WORK REQUIRED
Collect each line of the entries that holds the string "computer".
Segment Start: MATERIAL TO PROCESS
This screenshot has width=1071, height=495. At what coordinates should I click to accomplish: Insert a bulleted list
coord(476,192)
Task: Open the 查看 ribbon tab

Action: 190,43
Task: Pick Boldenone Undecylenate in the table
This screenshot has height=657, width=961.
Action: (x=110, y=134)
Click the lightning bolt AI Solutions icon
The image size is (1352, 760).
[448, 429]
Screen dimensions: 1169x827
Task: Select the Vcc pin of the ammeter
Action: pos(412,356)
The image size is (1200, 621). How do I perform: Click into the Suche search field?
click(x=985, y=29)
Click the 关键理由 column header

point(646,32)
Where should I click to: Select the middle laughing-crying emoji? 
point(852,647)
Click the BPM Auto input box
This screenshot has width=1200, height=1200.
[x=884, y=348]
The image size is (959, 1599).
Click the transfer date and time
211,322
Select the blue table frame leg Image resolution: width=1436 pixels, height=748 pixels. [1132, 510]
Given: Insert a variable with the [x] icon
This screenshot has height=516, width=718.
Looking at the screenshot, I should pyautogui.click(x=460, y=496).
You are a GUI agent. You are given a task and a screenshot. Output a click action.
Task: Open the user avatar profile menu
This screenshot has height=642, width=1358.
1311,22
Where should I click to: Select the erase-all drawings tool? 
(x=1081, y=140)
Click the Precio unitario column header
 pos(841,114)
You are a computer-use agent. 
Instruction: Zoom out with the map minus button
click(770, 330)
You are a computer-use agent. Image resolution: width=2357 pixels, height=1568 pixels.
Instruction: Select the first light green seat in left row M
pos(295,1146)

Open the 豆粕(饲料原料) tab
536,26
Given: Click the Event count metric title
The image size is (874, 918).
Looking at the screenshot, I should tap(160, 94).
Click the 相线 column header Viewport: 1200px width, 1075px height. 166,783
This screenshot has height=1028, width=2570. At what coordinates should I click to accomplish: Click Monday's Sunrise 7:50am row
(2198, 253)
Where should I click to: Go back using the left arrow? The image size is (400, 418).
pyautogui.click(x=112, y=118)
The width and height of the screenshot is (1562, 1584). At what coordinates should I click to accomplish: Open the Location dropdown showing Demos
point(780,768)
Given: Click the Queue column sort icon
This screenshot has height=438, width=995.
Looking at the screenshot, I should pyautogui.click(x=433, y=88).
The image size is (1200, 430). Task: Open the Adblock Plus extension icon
Segment End: MATERIAL TO PROCESS
REPLY
You are a computer-use agent. 
You are a computer-use agent. Image resolution: width=2357 pixels, height=1568 pixels.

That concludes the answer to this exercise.